Lorvão


Tenho grande interesse em filmes sobre o denominado Novo Mundo. A Missão, e não apenas pelo fabuloso De Niro, deixou em mim uma impressão forte e inesquecível. Sempre que o revejo pareço regressar a um lugar mágico, perdido na minha infância.

Também pela mesma razão O Novo Mundo foi o meu segundo filme preferido de 2006. E não apenas por ser Mallick. Por ser também uma história de violência. Aliás, a razão do meu grande interesse por filmes do Novo Mundo vem daí. Tenho desde cedo a minha opinião formada sobre o tema: a culpa é nossa. É evidente e claro e não vale a pena andarmos com rodeios. Há que assumi-lo e andar para a frente. E é este andar para a frente, tão difícil e tão humano, que me atrai para os filmes do género: observar, como se de um fétiche se tratasse, como descalçam os realizadores esta bota. O mesmo é dizer: como olham para o problema.

Talvez por isso, mesmo pouco sabendo de Apocalypto, passei boa parte do filme esperando a chegada dos espanhóis. Mesmo sem saber que no filme de Gibson haviam de chegar. É verdade que ajuda saber que o realizador australiano é um ultra-católico e que, por isso mesmo, não podia deixar de sentir um fraquinho pelo papel evangelizador-libertador que nuestros hermanos haviam de ter. E de uma certa forma apetece ser cínico até ao fim: só se pode explicar uma barbárie com outra. Apetece olhar assim o filme de Mel Gibson. A uma hecatombe, tantas e tantas vezes abordada e condenada, aquela que os espanhóis deixaram na terra dos Maias, só pode opor-se, como justificação, a punição (divina) por uma hecatombe igualmente devastadora. E é isso que Gibson faz, magistralmente, no seu filme: pressupõe os massacres espanhóis, sem nunca os abordar, apenas num brevíssimo plano mostrando os conquistadores ibéricos, e passa o seu tempo fílmico contando os antecedentes da chegada dos espanhóis, os massacres dos Maias.

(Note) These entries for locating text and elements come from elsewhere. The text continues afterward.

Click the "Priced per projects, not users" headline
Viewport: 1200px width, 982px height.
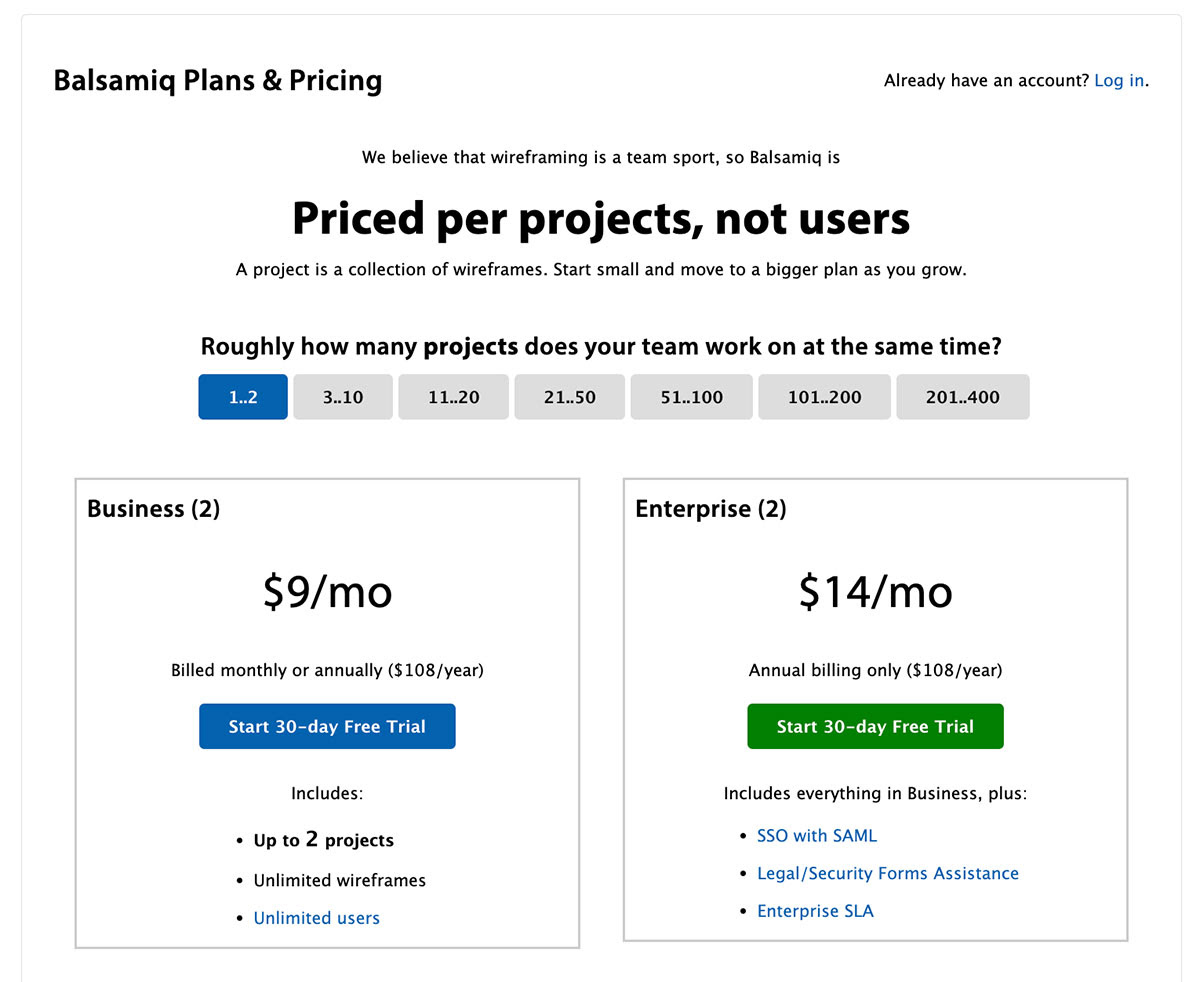tap(601, 219)
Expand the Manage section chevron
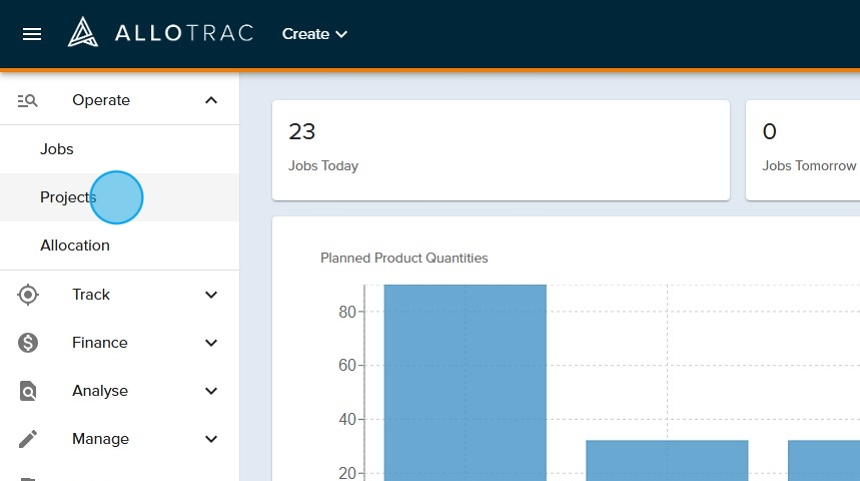Image resolution: width=860 pixels, height=481 pixels. (x=211, y=439)
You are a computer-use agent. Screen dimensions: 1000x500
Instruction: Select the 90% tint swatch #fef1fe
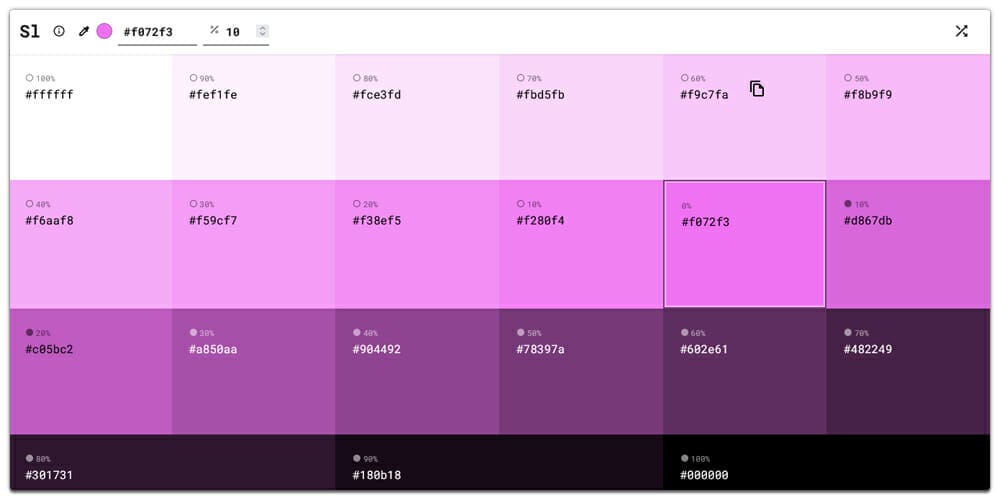tap(254, 117)
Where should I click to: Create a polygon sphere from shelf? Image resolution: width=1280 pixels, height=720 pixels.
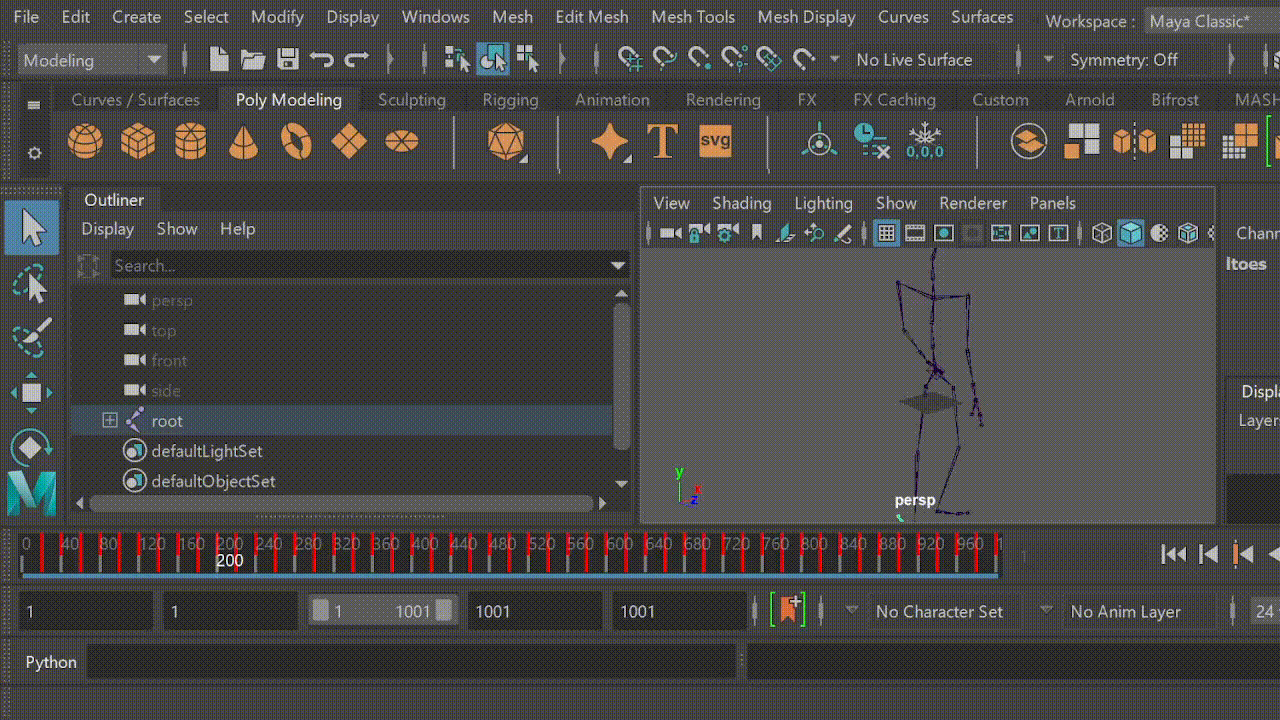tap(85, 141)
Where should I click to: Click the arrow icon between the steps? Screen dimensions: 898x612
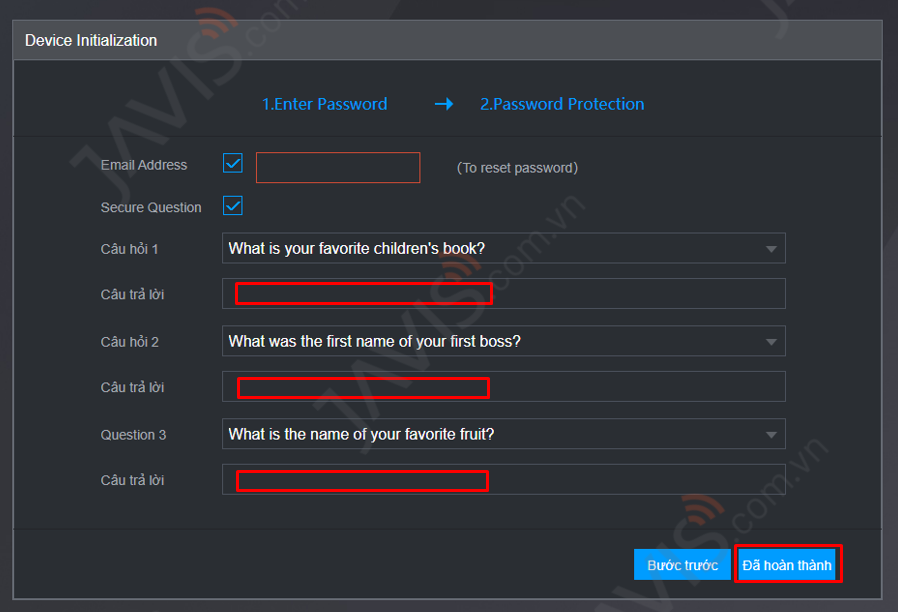444,104
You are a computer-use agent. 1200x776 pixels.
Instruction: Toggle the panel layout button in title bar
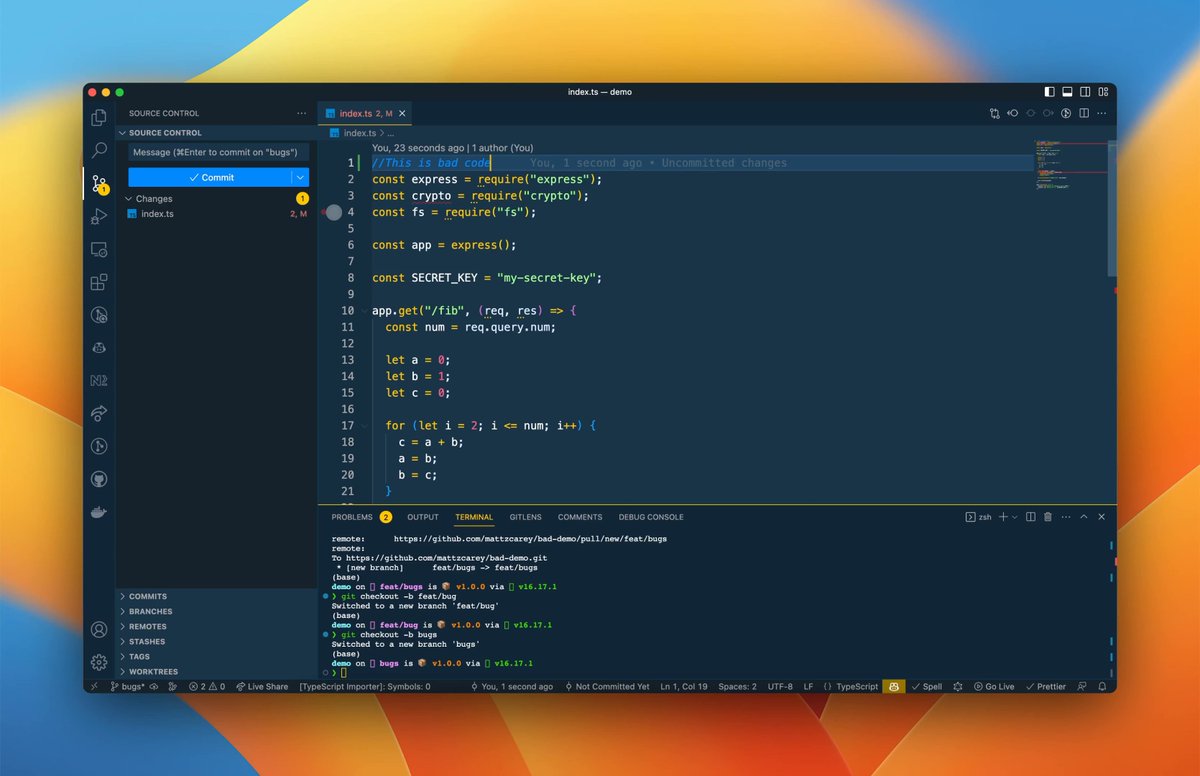(x=1067, y=92)
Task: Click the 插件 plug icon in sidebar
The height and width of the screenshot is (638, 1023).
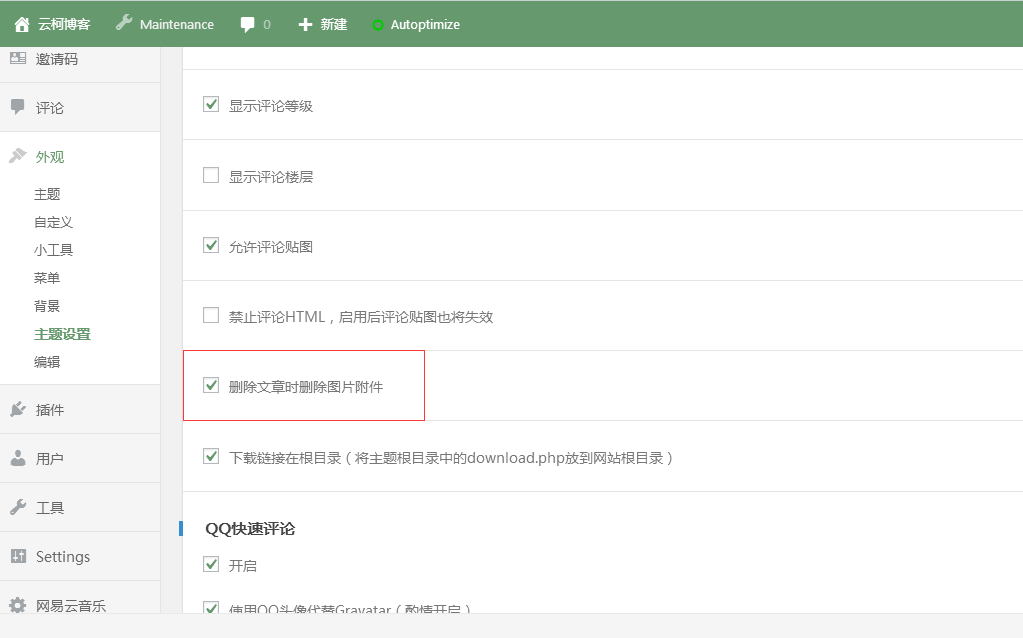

A história do fim de uma civilização morta a partir de dentro, é verdade (e isso nos lembra o realizador logo na epígrafe inicial), mas cuja machadada final é dada pelos europeus, ainda se se conta toda a epopeia amorosa e familiar de um jovem índio apanhado no meio deste ajuste de contas divino-civilizacional.

O império romano também implodiu é certo mas nem por isso se deixou de chamar ao seu carrasco o flagelo de Deus.